====== Supplied text
Spark Summit East 2015 met on March 18 and 19 at the Sheraton Times Square in New York City.  Conference organizers announced another sellout (like the last two Spark Summits on the West Coast).

Competition for speaking slots at Spark events is heating up.  There were 170 submissions for 30 speaking slots at this event, compared to 85 submissions for 50 slots at Spark Summit 2014.  Compared to the last Spark Summit, presentations in the Applications Track, which I attended, were more polished, and demonstrate real progress in putting Spark to work.

The “father” of Spark, Matei Zaharia, kicked off the conference with a review of Spark progress in 2014 and planned enhancements for 2015.  Highlights of 2014 include:

  • Growth in contributors, from 150 to 500
  • Growth in the code base, from 190K lines to 370K lines
  • More than 500 known production instances at the close of 2014

Spark remains the most active project in the Hadoop ecosystem.

Also, in 2014, a team at Databricks smashed the Daytona GreySort record for petabyte-scale sorting.  The previous record, set in 2013, used MapReduce running on 2,100 machines to complete the task in 72 minutes.  The new record, set by Databricks with Spark running in the cloud, used 207 machines to complete the task in 23 minutes.

Key enhancements projected for 2015 include:

  • DataFrames, which are similar to frames in R, already released in Spark 1.3
  • R interface, which currently exists as SparkR, an independent project, targeted to be merged into Spark 1.4 in June
  • Enhancements to machine learning pipelines, which are sequences of tasks linked together into a process
  • Continued expansion of smart interfaces to external data sources, pushing logic into the sources
  • Spark packages — a repository for third-party packages (comparable to CRAN)
============
====== Dataset
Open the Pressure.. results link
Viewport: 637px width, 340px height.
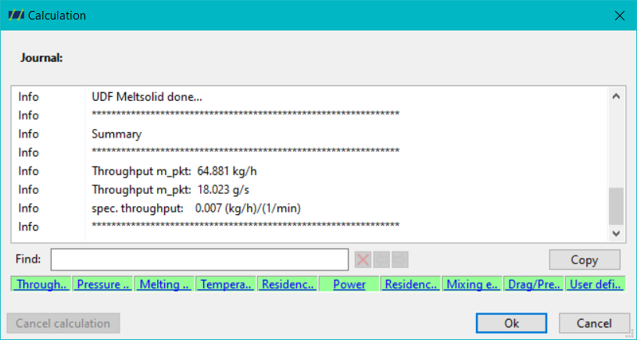[x=103, y=284]
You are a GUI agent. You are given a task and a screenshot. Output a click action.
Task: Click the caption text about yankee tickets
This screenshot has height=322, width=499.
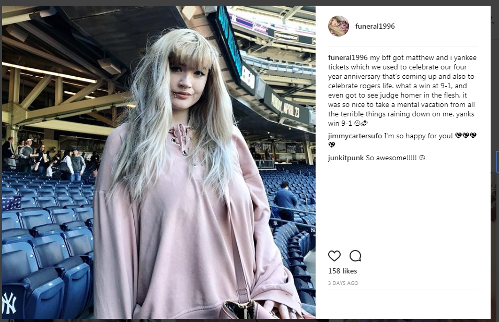[402, 90]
============
**To do:**
[1] In the Spark Summit write-up, how many machines did the Databricks team use to set the new Daytona GreySort record, and how long did the task take?
[2] Transcribe the Spark Summit write-up word for word, everything from "Also, in 2014, a" down to "in 23 minutes.".

**Responses per task:**
[1] 207 machines, completing the task in 23 minutes.

[2]
Also, in 2014, a team at Databricks smashed the Daytona GreySort record for petabyte-scale sorting.  The previous record, set in 2013, used MapReduce running on 2,100 machines to complete the task in 72 minutes.  The new record, set by Databricks with Spark running in the cloud, used 207 machines to complete the task in 23 minutes.